─── RAW DATA

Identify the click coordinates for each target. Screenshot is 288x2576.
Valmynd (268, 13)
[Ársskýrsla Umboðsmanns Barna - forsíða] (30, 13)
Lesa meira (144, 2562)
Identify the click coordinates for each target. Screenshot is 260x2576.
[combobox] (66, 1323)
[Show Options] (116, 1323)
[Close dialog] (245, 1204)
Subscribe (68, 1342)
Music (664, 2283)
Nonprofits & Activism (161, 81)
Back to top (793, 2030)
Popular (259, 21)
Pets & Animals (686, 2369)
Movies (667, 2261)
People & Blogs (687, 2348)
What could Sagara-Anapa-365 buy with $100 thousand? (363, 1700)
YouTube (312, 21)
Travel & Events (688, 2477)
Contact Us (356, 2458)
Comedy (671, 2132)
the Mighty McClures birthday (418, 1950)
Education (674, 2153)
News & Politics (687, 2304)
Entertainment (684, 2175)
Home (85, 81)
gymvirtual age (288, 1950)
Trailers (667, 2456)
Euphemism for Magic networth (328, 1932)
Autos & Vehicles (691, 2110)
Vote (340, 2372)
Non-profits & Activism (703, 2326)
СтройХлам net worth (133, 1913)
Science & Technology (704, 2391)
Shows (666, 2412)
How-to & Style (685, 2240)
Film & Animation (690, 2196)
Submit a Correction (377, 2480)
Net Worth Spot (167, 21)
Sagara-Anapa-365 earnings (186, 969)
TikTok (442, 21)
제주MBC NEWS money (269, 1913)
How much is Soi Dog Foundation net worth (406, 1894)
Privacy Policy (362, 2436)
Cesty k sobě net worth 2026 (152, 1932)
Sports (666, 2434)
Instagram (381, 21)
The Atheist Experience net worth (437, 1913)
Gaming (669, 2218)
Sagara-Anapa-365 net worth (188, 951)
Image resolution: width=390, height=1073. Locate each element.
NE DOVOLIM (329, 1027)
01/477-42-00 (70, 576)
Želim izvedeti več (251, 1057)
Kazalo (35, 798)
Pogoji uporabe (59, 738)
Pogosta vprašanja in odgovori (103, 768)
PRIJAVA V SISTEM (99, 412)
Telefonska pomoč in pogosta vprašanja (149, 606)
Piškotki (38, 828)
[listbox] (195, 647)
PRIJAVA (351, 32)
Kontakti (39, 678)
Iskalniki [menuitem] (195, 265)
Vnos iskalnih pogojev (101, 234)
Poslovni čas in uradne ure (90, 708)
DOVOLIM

──────

- **TASK INSTRUCTIONS**: Above are some records; copy exactly the lines from the one with "Pogosta vprašanja in odgovori (103, 768)" through the one with "Vnos iskalnih pogojev (101, 234)", both included, and no others.

- **TASK RESULT**:
Pogosta vprašanja in odgovori (103, 768)
PRIJAVA V SISTEM (99, 412)
Telefonska pomoč in pogosta vprašanja (149, 606)
Piškotki (38, 828)
[listbox] (195, 647)
PRIJAVA (351, 32)
Kontakti (39, 678)
Iskalniki [menuitem] (195, 265)
Vnos iskalnih pogojev (101, 234)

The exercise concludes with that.